Como se não bastasse a trabalheira imposta às mulheres na tripla jornada de trabalhar em home office, cuidar das tarefas domésticas e dar conta das crianças, a pandemia, sempre ela, vem contribuindo para aumentar os casos de um distúrbio insidioso, perturbador e, na maioria dos casos, escondido de todo mundo: a sensação de incompetência, de ser incapaz de fazer qualquer coisa direito — uma fenda na autoestima exacerbada pelo isolamento, que distancia a pessoa do mundo real e objetivo e a submerge mais ainda no ambiente filtrado e sem defeitos da internet.
Batizado de síndrome do impostor (embora não seja uma patologia), o conjunto de sintomas psicológicos associados ao sentimento de incapacidade, sobretudo nos ambientes acadêmico e profissional, é diagnosticado há décadas. No último ano, porém, ficou evidente que o comportamento, uma espécie de autossabotagem, afeta mais as mulheres do que os homens. “Sinto-me insuficiente como mãe e, principalmente, como profissional.
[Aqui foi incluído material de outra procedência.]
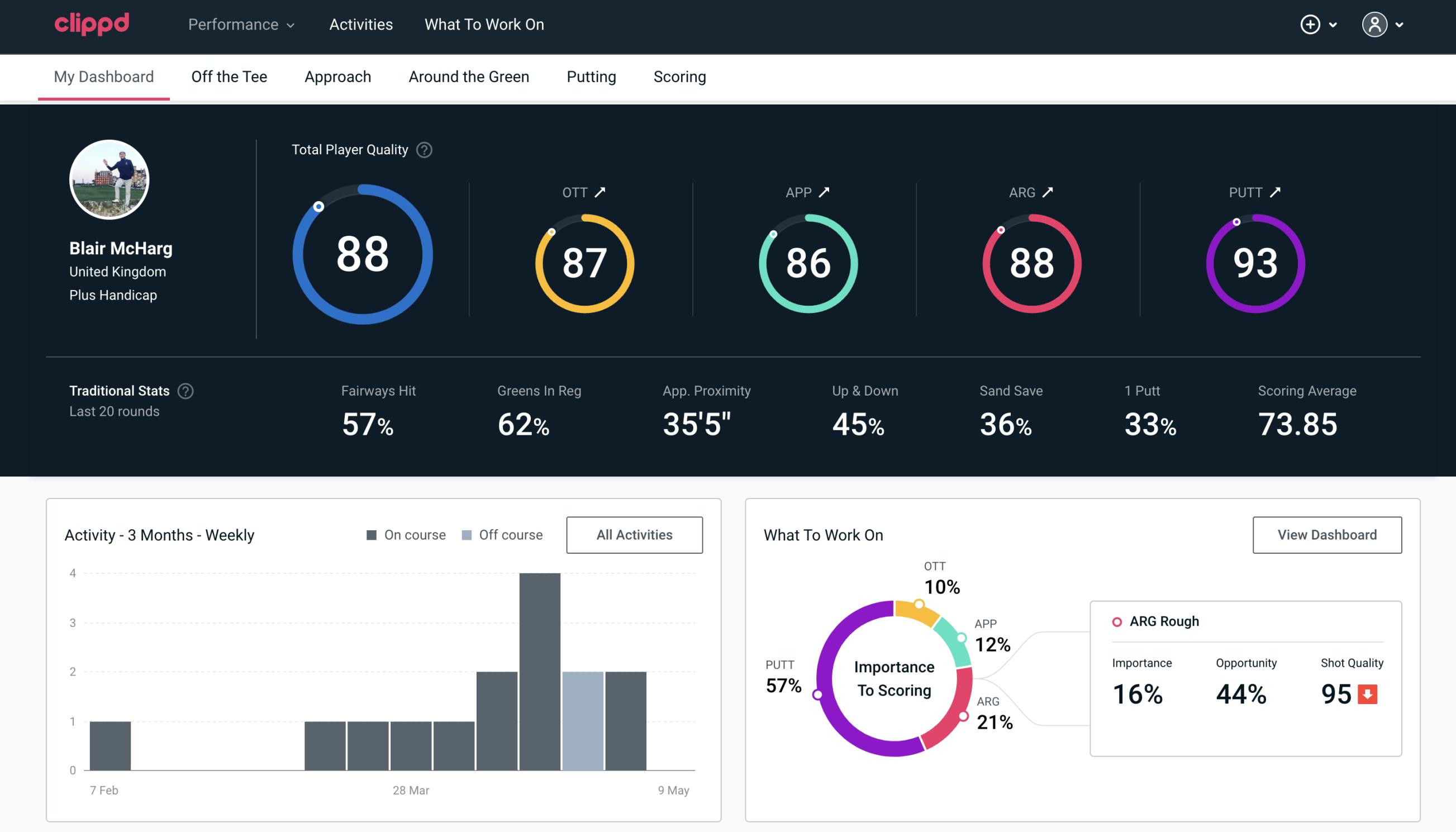Click the All Activities button
The image size is (1456, 832).
pos(635,535)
As redes sociais agravaram o quadro, porque ficava me comparando com a vida perfeita que os outros parecem ter”, diz a paulista Camila Fremder, de 39 anos, que apresenta dois podcasts de sucesso, mas nunca escuta o próprio trabalho porque acha que não são bons o bastante.
Por terem entrado mais tarde no mercado de trabalho e lidarem até hoje com notórias desigualdades de tratamento, muitas mulheres encaram com preocupação e evidente insegurança os avanços na carreira. “Mesmo hoje, elas ainda são vistas como o sexo frágil, a quem cabe ser mãe e cuidar da casa porque são incapazes de cumprir obrigações profissionais”, observa a psicanalista Edoarda Paron. “Isso obviamente gera uma autopercepção bastante negativa.” O sentimento de não ser capacitada e estar enganando todo mundo espalha-se por diferentes profissões e classes sociais. Ele não impede que a mulher se desenvolva, é verdade, mas envolve o processo em doses exageradas de sofrimento e dúvidas.
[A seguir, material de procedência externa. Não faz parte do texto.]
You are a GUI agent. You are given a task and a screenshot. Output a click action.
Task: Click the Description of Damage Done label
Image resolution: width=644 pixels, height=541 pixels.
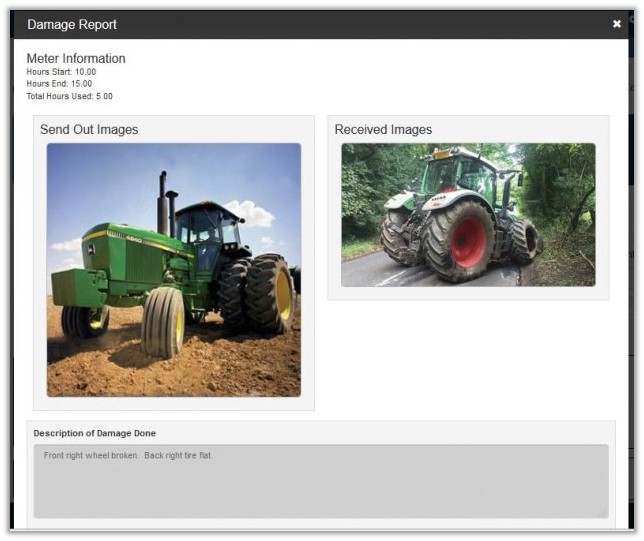[95, 433]
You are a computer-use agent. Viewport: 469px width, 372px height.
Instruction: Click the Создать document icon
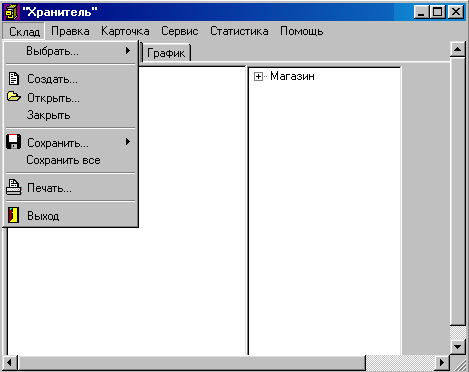click(14, 79)
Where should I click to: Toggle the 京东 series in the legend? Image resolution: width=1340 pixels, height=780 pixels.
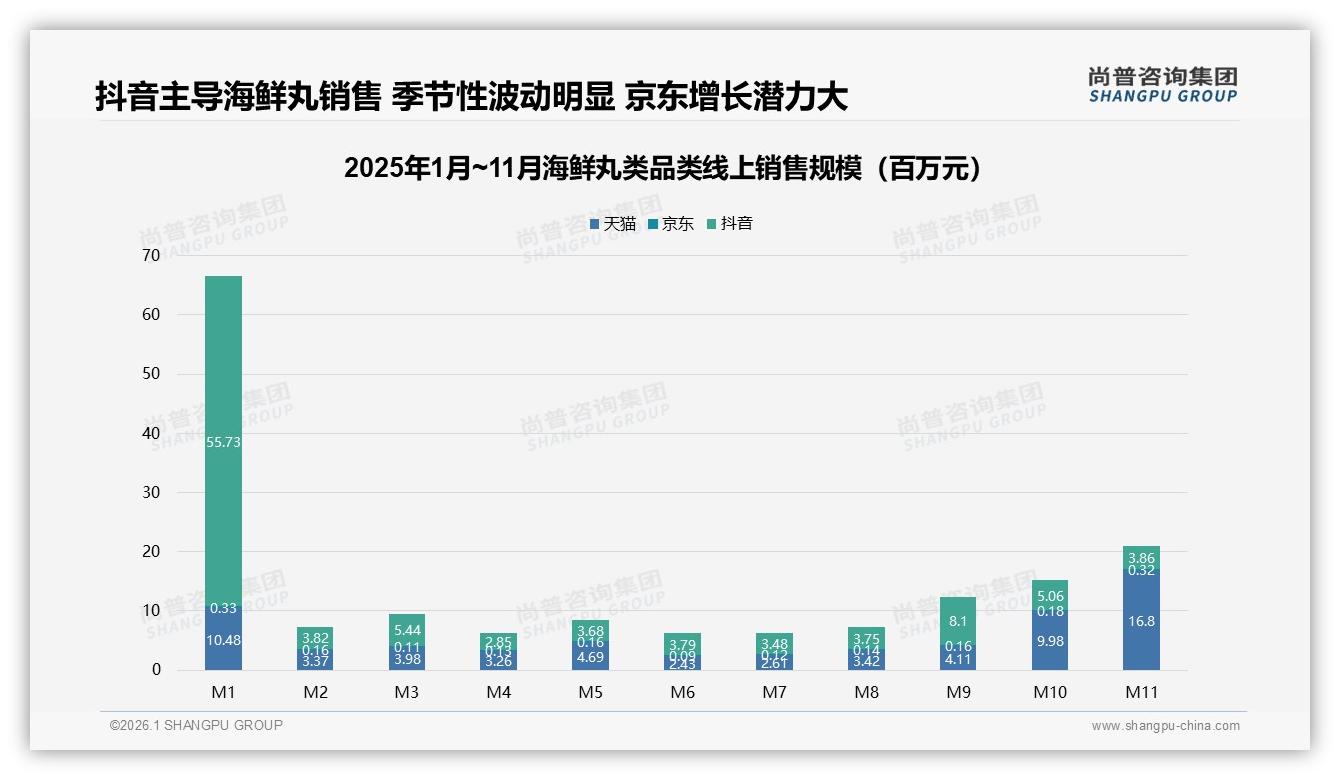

A síndrome atinge, sim, muitas mulheres de prestígio reconhecido mundialmente: a ex-primeira dama americana e superinfluenciadora Michelle Obama, bem como as atrizes Emma Watson, Jodie Foster, Meryl Streep e Kate Winslet estão entre as que declararam sofrer esse tipo de insegurança. “Fico pensando: por que alguém vai querer me ver de novo em um filme? Além disso, não sei atuar, então por que continuo fazendo isso?”, abriu-se com franqueza, certa vez, Meryl Streep, a atriz multi-Oscar. “A síndrome de impostor é dureza”, definiu Michelle em entrevista. “Duvidamos da nossa capacidade de julgamento, das nossas habilidades e dos motivos para estarmos naquela posição”, reforçou ela.
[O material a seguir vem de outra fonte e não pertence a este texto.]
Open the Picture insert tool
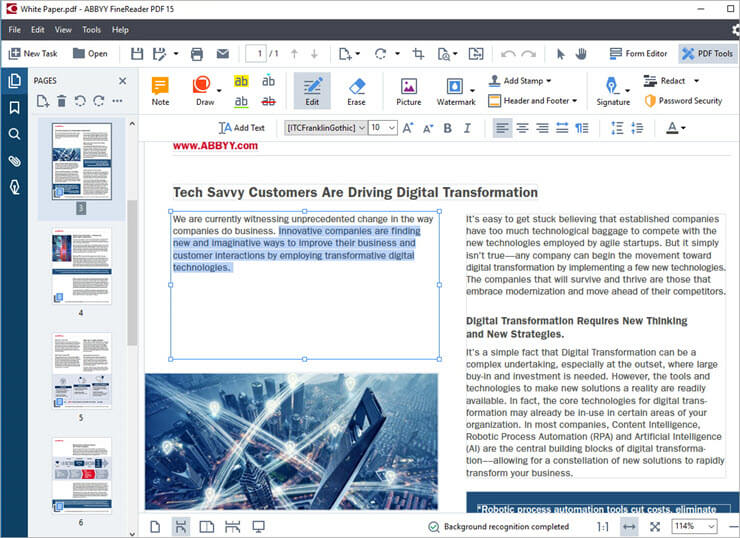Image resolution: width=740 pixels, height=538 pixels. tap(408, 90)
Um estudo realizado pela Universidade da Geórgia, nos Estados Unidos, mostrou que 70% das entrevistadas, todas executivas influentes, se sentem “uma fraude”, ou seja, não merecem os cargos que ocupam. A apresentadora e escritora brasileira Rafaella Brites, 34 anos, revela que sente o problema desde a faculdade e que foi piorando à medida que se via mais cobrada, ao ganhar visibilidade e reconhecimento profissional. Em 2020, Rafaella penou para lançar um livro — sucesso de vendas, diga-se de passagem — contando sua experiência com a síndrome. “Não entendia por que as pessoas comprariam meu livro, com tantas escritoras muito mais relevantes. Não me comparar com os outros e continuar escrevendo foi um exercício diário”, lembra.
Experiência semelhante relata a fotógrafa Hannah Lydia, 24 anos, sempre sobressaltada com a perspectiva de descobrirem que é “uma farsa” — mesmo tendo recebido prêmios por seu trabalho. Se não for tratado, em geral com terapia, avisam especialistas, o distúrbio pode desencadear ansiedade e depressão. “A pessoa se sente culpada diante do fracasso e, quando conquista algo, atribui à sorte ou ao destino”, diz a psicóloga Ciça Conte. Reconhecer a existência do problema é essencial, mas, ressalta a consultora de recursos humanos Sofia Esteves, as empresas também precisam fazer sua parte, valorizando a contribuição feminina, uma ação ainda lenta e tímida em vários locais de trabalho. “Cabe às corporações se esforçar para que as mulheres se sintam confortáveis e confiantes”, afirma. Da ultrabem-sucedida Michelle Obama vem a lição definitiva: “Encare os pensamentos negativos, sem deixar que eles a impeçam de ocupar espaços e fazer seu trabalho. A única maneira de crescer e superar os medos é aprender a confiar que sua voz e suas ideias têm valor”. Michelle sabe o que diz.